Toplum Yapısını Sorgulatan İki Film ve Perspektiflerini Yorumlama

1- Fight Club

“You do not talk about the fight club!” İlk üç kuralı bu olan illegal bir kulübün, toplumları nasıl etkileyebileceğinin, insanlarda nasıl gizemli bir güç algısı oluşturacağının farkında mıyız?

Vandalizmin bolca boy gösterdiği bu filmde, Brad Pitt ile Edward Norton baş rolleri paylaşıyor. Dövüş Kulübü, insanları sıkıcı hayatlarına daha özgür ve gerçekçi bir bakış atmayı sağlarken, aslında herkesin kurtulmak istediği modern prangalarından kurtulma biletini sunuyor insanlara…

Güçlünün daima daha da güçlendiği, ezilenin her geçen gün daha da yerin dibine girdiği bir toplum yapılanmasında, bir sistemi bozguna uğratmak, sadece mali değer içeren kayıtları yok etmek için “sil” tuşuna basmak kadar kolay… Var olmayan değerlerin kazanıldığı, insanın daima kendini sahtelikle tatmin ettiği bir dünyadan gözlerini açıyor olmanın hazzını yaşatan bu yapıt, aslında ne için ne olmak istediğimizi bize sorgulatıyor.
Zihinlerimizde, anlamsız hedeflerimiz ile hedefsiz yaşamlarımız arasında bolca gelgitler oluşurken, bize dayatılan sistemin, biz farkında olmadan, bizi nasıl kemiriyor olduğunu da çok güzel özetliyor.

Filmin son karesinde bankaların, ekonomi içeren gökdelenlerin ve iş merkezlerinin altlarına döşenmiş bombaların patlatılmasıyla film final yaparken, artık zenginin parasının olmadığını, fakirin de borcunun kalmadığını bize açıkça anlatıyor.

2- Dark Knight

2008 yapımı, Christopher Nolan’ın yönettiği bu efsane film, anarşizmin felsefesini izleyenlerin içine işliyor.

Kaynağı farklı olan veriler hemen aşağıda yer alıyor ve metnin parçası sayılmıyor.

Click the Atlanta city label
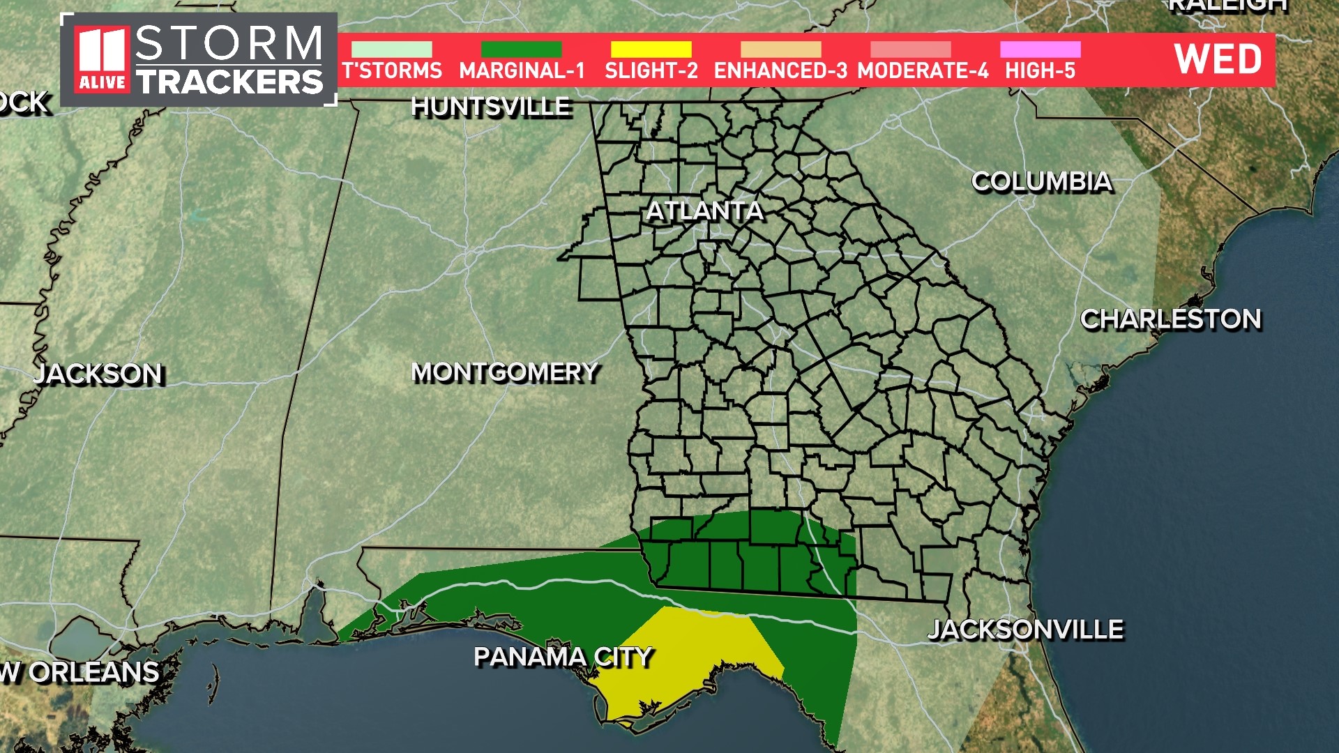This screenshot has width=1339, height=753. [x=704, y=211]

Dünyada iyi insan var mıdır? “İyi” kavramının tanımı tam olarak nedir? En iyi olanımızın bir gün çıkarlarına menfaatlerine zeval gelse, acaba iyi rolü yapıyor olmaya devam mı edecekler? Madem öyle, bizi yöneten insanlar ne kadar iyiler? Tepedeki makamında oturan, bir toplumun, devletin yöneticisi olan şahıs, neden kendi menfaatleri doğrultusunda koca bir sistemi işletiyor olmasın ki? Bu durumda suçlu olan gerçekten suç mu işlemiştir, yoksa sadece yönetimin çıkarlarına ters mi düşüyordur, bir düşünmeli…

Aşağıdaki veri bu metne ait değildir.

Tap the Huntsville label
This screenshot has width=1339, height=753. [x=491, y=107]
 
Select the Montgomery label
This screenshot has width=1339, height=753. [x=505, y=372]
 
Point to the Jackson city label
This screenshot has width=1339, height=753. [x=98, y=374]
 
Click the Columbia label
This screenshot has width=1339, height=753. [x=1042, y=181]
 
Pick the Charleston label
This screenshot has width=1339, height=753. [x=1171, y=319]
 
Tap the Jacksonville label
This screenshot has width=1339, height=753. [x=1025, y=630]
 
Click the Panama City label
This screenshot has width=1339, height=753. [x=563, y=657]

Günü geldiğinde herkes değişecektir. Bu bir gerçek, çünkü o gün değişmeyen ölmüş olacaktır. Çünkü, “Ya iyi olarak ölürsün, ya da kötüye dönüşecek kadar uzun yaşarsın,” diyor, Joker karakteri. Bu durumda maske takan kötülerden daha iyisi varsa, o da kötü olduğunu belli eden dürüstlerdir. Tımarhaneler ve hapishaneler, oralara tıktığı insanları, normal olmamakla yaftalayan anormal yöneticilerin Pandora kutusu… Şimdi ise o kutundan gerçek duygular fışkırıyor sokaklara; dehşet.

Kahramanlık yapmak isteyenlerin kuyruğunu kıstırdığı tablo bu. Çünkü yönetimi reddeden anarşizme yatkın gruplar, aslında kahramanların da iyi bireyler olmadığını çok güzel gözler önüne seriyorlar. Bunu filmde Joker karakterinin gözünden görüyoruz. Ve Beyaz Şövalye olan bölge savcısı Harvy Dent’in tam olarak da bu durumu onayladığını filmi izleyenler rahatça anlıyorlar.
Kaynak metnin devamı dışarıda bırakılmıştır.